Under section 8 of the draft “Workers Employment and Service Conditions Act, 2017”, no young worker shall be required, or permitted, to work in any establishment more than seven hours a day, including the time spent waiting for work and the interval for rest or meals on any day. Section 12 of the bill says that every worker shall be allowed festival holidays with full wages in a year as notified by the government. The Section 13 says every worker shall be allowed leave with full wages for a period of fourteen days after continuous employment in an establishment, whether in the same or different capacities, for a period of twelve months. Every female worker shall be entitled to a maternity leave for a period of ninety consecutive days, says section 15.

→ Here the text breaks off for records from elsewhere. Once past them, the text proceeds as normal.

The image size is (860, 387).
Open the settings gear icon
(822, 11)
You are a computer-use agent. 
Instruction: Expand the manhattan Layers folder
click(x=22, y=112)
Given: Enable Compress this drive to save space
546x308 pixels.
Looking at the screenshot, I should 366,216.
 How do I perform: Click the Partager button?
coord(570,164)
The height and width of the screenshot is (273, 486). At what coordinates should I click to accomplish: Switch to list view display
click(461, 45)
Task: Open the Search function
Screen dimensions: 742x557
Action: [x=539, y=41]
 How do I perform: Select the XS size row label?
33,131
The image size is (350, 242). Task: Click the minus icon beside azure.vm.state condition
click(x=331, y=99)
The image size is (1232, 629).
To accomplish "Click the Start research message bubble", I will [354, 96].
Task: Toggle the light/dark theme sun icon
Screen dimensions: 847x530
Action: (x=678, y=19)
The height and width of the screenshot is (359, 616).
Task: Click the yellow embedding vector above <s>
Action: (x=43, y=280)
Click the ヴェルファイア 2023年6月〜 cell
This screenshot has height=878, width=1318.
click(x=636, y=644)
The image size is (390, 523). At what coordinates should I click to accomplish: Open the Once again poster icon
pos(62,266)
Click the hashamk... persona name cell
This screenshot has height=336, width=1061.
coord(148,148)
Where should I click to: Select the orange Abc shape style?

Under section 67 of the proposed law, the government shall establish a Minimum Wages Board for the ICT consisting of an officer of the ICT Administration not less than BS 19 (Chairman); an economist of repute (Member); one person to represent the employers of the ICT (Member); one person to represent the workers of the ICT (Member), and an officer from ICT Labour Department (Member/Secretary). Two more members appointed by the government shall be added in the Board, as one member to represent the employers connected with the establishment concerned; and one member to represent the workers engaged in such establishment.

A separate court was constituted in ICT for speedy trial of labour challans in August 2016. A vigilance committee is also working under the supervision of Deputy Commissioner Islamabad to protect child labour on brick kilns in Islamabad. Additionally, four teams i.e. one labour officer and three labour inspectors of Labour Welfare Department ICT separately have been constituted for inspection under various laws including child labour. The Labour Welfare Department, ICT is responsible for the implementation of Labour Laws, notifying minimum wages and checking of weights and measures.